Okay, I know there are about a million recipes out there for chili. I have a whole Pinterest folder full of them. Why do you need one more? Well…what about easy, almost fat free, delicious, full of healthy vegetables, suitable for both phase 1 and phase 3 of the Fast Metabolism Diet, and lastly an insurance policy in the freezer. Chili is the answer for the question “what shall we have for dinner?” frequently posed at 6 pm when everyone is tired, hungry, and grumpy. That’s the kind of insurance I’m talking about. It’s good with rice, with cornbread, poured over a baked potato, garnished with cheese or avocado or chips or cilantro or chopped onion or sour cream, use it in a burrito bowl or rolled in a taco. Whew! And it is delicious just as is, perfect for lunch or dinner on a chilly day. You have lots of options.
This recipe makes a big batch, four quarts of chili. Enough for to put a quart or two in the freezer.
2 cups of chili are a phase 1 meal, garnish with half a sliced avocado for phase 3. Because of the large amounts of legumes, it counts as a starch as well as a protein.
Makes 4 quarts – 8 servings
- 1 1/2 pounds of ground turkey
- 1 large red onion, chopped
- 2 tablespoons fresh cilantro or parsley
- 1 heaping tablespoon chili powder
- 1 teaspoon of cumin
- 1 tablespoon minced garlic
- 1/4 – 1/2 teaspoon red chili flakes (depending on how spicy you like your chili)
- 2 cans of black beans
- 1 can of pinto beans, drained
- 4 cups of chopped zucchini
- 2 red peppers, chopped
- 1 32 ounce can of chopped tomatoes with juice
- 1 teaspoon sea salt plus more to taste
- Brown the turkey over medium heat in a large heavy bottomed pot, add a tablespoon or two of water if it sticks.

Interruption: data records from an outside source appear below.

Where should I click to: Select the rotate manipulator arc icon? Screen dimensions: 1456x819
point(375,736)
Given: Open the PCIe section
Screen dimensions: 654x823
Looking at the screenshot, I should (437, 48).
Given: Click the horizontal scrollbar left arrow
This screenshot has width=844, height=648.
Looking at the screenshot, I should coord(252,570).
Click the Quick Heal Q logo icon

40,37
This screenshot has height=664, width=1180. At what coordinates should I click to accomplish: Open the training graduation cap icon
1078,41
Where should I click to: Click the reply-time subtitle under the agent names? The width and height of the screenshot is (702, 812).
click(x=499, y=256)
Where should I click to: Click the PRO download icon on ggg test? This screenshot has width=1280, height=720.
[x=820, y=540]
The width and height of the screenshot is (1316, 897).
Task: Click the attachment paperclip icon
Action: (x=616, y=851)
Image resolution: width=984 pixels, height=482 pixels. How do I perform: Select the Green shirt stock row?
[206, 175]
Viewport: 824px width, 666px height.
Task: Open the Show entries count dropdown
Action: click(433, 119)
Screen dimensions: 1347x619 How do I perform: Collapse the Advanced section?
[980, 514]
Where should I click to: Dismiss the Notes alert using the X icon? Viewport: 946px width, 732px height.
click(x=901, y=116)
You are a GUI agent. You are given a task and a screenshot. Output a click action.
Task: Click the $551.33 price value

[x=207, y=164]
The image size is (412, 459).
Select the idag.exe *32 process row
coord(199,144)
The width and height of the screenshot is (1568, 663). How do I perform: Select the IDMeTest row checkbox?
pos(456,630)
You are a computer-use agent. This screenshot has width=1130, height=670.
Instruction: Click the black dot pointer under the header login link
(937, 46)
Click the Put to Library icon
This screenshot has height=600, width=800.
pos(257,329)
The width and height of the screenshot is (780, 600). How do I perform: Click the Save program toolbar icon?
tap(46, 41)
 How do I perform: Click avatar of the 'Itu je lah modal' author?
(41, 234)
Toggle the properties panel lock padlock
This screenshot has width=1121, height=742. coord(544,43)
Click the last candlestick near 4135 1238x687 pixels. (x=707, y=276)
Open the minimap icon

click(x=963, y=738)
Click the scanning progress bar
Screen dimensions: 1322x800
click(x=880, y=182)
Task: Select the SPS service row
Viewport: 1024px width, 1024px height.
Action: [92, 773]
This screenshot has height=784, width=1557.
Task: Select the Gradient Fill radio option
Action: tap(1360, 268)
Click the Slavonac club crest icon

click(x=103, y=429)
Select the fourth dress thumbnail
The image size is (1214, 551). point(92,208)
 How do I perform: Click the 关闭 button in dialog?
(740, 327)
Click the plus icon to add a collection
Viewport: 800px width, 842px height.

- Add the onion, herbs, chili powder, cumin, garlic and red chili flakes to the pot. Cook on until the onion softens, about 10 minutes.
- Add the 2 cans of black beans with their liquid, the drained pinto beans, and the tomatoes. Bring to a simmer and turn down the heat. Simmer 40 minutes.
- Add the zucchini, red pepper and salt, simmer for another 40 minutes to an hour.
- Taste for salt.
- Garnish with chopped cilantro, thinly sliced cabbage, avocado, sour cream, cheese, etc.
This recipe is adapted from one in the Fast Metabolism Diet.